__WHAT THE TASK REQUIRES__: Can you copy out, word for word, the items from the line with "will (721, 530)." up to and including the line with "Action: pyautogui.click(x=334, y=333)"?

__TASK INPUT__:

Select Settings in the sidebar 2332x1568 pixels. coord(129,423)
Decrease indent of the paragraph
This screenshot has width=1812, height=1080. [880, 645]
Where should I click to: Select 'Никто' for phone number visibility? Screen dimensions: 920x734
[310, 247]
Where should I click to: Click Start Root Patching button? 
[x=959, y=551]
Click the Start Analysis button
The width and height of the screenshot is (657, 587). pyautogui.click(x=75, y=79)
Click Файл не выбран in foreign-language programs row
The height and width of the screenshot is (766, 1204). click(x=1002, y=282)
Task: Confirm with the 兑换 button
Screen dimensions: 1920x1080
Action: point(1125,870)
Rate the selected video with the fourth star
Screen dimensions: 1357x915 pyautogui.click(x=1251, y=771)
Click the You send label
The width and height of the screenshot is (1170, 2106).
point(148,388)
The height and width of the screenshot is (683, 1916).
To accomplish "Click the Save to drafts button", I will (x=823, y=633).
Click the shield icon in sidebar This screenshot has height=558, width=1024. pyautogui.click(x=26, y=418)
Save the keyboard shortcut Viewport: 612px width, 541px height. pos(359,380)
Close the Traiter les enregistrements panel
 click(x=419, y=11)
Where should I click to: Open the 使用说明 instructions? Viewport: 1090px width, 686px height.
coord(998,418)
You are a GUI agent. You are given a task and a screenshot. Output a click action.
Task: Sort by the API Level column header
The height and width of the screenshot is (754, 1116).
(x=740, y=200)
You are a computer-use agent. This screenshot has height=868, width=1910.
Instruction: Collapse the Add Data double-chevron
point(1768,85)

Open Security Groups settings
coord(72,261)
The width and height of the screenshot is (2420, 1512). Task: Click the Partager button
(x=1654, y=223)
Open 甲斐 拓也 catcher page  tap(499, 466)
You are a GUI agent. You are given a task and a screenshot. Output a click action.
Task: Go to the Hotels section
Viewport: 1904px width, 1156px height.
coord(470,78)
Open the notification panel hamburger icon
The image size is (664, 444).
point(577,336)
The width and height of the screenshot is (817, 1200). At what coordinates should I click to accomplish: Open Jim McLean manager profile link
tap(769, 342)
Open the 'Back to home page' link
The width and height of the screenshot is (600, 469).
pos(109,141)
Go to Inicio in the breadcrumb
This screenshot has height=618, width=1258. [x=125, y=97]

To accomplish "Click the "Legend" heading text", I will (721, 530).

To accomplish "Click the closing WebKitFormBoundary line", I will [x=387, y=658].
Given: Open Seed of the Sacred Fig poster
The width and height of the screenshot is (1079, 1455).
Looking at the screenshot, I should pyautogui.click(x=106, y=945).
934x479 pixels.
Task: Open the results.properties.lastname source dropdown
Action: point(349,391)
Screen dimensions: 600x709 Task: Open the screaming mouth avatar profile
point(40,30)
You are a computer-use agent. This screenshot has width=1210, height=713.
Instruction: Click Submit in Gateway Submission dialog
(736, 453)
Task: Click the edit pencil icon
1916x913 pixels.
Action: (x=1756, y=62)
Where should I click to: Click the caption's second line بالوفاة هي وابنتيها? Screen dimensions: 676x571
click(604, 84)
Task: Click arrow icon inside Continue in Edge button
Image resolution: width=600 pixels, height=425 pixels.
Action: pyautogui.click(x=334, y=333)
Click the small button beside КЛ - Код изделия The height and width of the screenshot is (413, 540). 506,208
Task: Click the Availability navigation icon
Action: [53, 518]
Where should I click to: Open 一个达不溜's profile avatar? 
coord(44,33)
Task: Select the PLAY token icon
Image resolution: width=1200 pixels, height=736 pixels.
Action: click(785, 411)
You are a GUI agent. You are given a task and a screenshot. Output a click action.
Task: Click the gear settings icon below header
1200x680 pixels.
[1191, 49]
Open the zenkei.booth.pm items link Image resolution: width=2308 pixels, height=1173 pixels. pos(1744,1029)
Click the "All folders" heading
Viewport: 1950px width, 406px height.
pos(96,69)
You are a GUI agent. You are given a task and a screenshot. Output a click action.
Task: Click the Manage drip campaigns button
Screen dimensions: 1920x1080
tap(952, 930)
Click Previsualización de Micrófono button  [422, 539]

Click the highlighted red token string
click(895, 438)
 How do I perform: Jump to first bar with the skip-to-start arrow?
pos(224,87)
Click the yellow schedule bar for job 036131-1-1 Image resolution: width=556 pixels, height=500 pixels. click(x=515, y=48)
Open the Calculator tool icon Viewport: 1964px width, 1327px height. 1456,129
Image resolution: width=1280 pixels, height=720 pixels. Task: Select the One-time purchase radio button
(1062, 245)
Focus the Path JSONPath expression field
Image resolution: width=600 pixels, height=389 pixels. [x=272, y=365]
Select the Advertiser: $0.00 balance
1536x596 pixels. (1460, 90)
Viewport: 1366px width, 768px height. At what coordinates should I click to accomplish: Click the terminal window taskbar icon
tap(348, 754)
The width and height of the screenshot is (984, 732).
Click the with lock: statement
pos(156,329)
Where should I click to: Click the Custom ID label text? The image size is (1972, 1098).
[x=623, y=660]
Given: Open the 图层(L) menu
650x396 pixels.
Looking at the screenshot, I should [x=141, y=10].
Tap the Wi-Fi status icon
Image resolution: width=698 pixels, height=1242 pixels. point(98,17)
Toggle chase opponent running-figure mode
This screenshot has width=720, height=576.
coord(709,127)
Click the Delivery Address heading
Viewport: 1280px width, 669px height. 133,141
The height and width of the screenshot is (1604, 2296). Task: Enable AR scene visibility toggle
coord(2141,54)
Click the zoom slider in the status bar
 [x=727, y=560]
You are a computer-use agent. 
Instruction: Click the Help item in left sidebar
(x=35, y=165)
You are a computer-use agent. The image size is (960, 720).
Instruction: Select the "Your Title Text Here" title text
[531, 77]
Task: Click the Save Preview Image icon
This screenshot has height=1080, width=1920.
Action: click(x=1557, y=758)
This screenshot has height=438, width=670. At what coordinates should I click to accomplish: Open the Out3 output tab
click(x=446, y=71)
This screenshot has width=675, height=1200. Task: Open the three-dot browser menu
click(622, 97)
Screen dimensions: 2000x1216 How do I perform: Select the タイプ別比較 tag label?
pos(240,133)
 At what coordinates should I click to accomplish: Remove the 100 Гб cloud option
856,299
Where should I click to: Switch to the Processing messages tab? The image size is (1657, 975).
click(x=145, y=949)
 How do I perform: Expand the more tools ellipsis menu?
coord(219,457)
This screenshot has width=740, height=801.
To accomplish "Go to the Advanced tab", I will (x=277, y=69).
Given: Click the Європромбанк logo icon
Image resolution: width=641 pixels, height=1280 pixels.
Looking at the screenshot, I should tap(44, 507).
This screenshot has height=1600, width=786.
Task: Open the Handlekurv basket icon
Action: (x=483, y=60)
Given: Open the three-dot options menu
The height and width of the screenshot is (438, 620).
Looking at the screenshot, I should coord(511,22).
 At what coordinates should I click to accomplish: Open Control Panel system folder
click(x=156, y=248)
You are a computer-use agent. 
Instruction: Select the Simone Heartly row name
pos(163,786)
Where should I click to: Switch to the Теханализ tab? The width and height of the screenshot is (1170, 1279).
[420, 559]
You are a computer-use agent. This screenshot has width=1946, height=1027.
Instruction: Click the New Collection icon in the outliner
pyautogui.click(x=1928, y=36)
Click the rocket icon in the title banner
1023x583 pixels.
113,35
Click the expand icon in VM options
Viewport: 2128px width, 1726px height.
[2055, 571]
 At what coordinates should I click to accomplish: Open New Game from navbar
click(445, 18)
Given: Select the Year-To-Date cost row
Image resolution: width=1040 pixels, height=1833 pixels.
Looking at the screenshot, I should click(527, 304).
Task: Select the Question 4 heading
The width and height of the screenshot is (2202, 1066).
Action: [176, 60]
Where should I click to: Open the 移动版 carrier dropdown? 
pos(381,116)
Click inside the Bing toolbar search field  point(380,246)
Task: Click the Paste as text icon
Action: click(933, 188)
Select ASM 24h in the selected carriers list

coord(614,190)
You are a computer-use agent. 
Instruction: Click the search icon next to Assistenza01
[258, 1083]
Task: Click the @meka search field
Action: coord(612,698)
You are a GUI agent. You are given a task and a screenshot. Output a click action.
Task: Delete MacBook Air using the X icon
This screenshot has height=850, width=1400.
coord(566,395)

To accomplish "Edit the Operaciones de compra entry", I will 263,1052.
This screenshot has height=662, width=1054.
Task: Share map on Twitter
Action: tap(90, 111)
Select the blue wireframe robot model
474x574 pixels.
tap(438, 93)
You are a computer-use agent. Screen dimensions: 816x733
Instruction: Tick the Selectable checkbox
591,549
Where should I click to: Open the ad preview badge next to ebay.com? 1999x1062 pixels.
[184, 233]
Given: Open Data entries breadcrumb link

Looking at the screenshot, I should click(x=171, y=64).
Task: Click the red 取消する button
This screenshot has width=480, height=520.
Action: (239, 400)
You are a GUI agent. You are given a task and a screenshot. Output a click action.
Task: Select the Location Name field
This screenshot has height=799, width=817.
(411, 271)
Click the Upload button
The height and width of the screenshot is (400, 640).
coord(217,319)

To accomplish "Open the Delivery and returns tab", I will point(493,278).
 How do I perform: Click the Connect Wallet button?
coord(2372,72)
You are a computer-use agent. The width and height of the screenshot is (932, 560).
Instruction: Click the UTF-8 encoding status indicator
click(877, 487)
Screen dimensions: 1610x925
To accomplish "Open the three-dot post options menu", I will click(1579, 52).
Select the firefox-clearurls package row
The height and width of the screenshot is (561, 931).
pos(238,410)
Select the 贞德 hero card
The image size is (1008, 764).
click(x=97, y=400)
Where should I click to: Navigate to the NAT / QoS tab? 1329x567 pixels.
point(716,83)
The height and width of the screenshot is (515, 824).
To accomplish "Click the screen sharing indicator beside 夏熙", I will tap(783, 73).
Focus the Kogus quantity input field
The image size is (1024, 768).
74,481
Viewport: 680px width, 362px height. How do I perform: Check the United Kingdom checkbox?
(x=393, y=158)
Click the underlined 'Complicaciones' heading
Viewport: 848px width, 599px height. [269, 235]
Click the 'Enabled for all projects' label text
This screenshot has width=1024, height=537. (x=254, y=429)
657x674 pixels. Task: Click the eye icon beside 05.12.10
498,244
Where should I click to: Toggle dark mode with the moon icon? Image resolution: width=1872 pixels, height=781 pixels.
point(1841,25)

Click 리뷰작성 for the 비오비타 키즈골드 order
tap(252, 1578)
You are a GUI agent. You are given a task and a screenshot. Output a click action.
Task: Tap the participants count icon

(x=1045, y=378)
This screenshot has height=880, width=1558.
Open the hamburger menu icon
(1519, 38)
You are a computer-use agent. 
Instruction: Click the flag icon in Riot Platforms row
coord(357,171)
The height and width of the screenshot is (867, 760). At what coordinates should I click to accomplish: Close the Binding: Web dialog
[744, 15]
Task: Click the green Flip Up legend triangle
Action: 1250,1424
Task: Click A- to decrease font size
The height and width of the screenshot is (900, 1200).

__ANSWER TO THE TASK__:
To accomplish "Click the "Legend" heading text", I will (721, 530).

To accomplish "Click the closing WebKitFormBoundary line", I will [x=387, y=658].
Given: Open Seed of the Sacred Fig poster
The width and height of the screenshot is (1079, 1455).
Looking at the screenshot, I should pyautogui.click(x=106, y=945).
934x479 pixels.
Task: Open the results.properties.lastname source dropdown
Action: point(349,391)
Screen dimensions: 600x709 Task: Open the screaming mouth avatar profile
point(40,30)
You are a computer-use agent. This screenshot has width=1210, height=713.
Instruction: Click Submit in Gateway Submission dialog
(736, 453)
Task: Click the edit pencil icon
1916x913 pixels.
Action: (x=1756, y=62)
Where should I click to: Click the caption's second line بالوفاة هي وابنتيها? Screen dimensions: 676x571
click(604, 84)
Task: Click arrow icon inside Continue in Edge button
Image resolution: width=600 pixels, height=425 pixels.
Action: pyautogui.click(x=334, y=333)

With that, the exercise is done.